A chi interesssa ancora la politica ?

Sono giorni intensi, anche convulsi, nella politica lucerina. I seggi si apriranno alle 7 di domenica 24 maggio, ma ad oggi un solo schieramento ha il suo candidato sindaco: quello di Giuseppe Pitta, primo cittadino uscente. E gli altri due? Pause e riflessioni, a conferma di un impasse difficile da sbloccare. Annunci prima dati e poi ritirati, candidature che sembravano certe rimangono nel limbo, mentre su due fronti si sono cercate soluzioni di alto profilo, magari tentando di coinvolgere stimati professionisti. In cambio, però, hanno ricevuto solo cortesi dinieghi. Sono i tempi, si dice. La politica allontana i cittadini. E Lucera non fa eccezione.

In molte altre vite politiche passate, essere interpellati per una candidatura a sindaco era motivo d’orgoglio. E si accettava senza batter ciglio. Ci si apriva al confronto diretto coi compaesani. Si stringevano mani, si stringevano amicizie, e altre si rompevano. E pure allora le promesse abbondavano, insieme alle delusioni. Imman-cabili pure quelle.

Ma era un altro mondo. L’avvocato o il medico conosciuto, e vicino a noi il commercialista, si sentivano gratificati d’essere chiamati a rappresentare un’intera città. A spendersi, diremmo oggi, per far del bene a quanta più gente possibile. E inevitabilmente il proprio ego ne veniva solleticato.

E poi c’erano i Partiti, con la P maiuscola. Nelle fumose sezioni, dove l’odore acre del fumo si mischiava alle discussioni più accese, ciascuno cercava di far prevalere il suo punto di vista, la sua tesi, avanzando proposte e dettando anche condizioni.
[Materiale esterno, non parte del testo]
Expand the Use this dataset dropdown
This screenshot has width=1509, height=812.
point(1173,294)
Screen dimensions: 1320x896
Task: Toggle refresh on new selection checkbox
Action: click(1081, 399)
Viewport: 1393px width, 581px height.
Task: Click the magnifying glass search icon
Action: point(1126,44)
Era la politica.

Tutto un altro mondo, oggi soppiantato dalle chat, anche le più becere, e persino volgari. Per tacere del lievitare di interessi che si muovono intorno, spesso contaminando, fino ad allontanare chi ne avesse voglia dall’avvicinarsi.

E le ideologie di un tempo, dove sono finite? La destra pare aver rialzato la testa. Poi un insieme confuso di liste e movimenti, gruppuscoli anonimi in cerca d’autore: un coacervo che si scompone e ricompone come in un puzzle senza capo né coda. Ma c’è la sinistra… sì, ma quale sinistra? Da almeno un ventennio i partiti della sinistra hanno perso i contatti con la loro base elettorale, rimanendo finanche fuori dall’aula consiliare.

In mezzo a tanto, non devono meravigliare i rifiuti di stimati ingegneri, medici, docenti, se continuano a privilegiare il loro studio di lavoro a un incarico politico, magari pure di basso profilo.

E non sono pochi coloro che, in tempi non molto lontani e pure più vicino a noi, si sono fatti sedurre dall’entrare nel gioco della politica. Ma i più ne sono usciti fortemente delusi: vuoi per dissapori insanabili, vuoi per averci rimesso, trascurando la propria professione. Perché due padroni non si possono servire. Perché la politica è tiranna: ti prende fino ad assorbirti per intero, senza nulla concedere ad altro che non a se stessa.

E costoro, quando hanno deciso di porre fine a quell’esperienza di colpo, si sono ritrovati con le mani nude. Fuori dal circuito professionale, e hanno dovuto ricominciare daccapo.

E dunque, a chi può interessare ancora questa politica?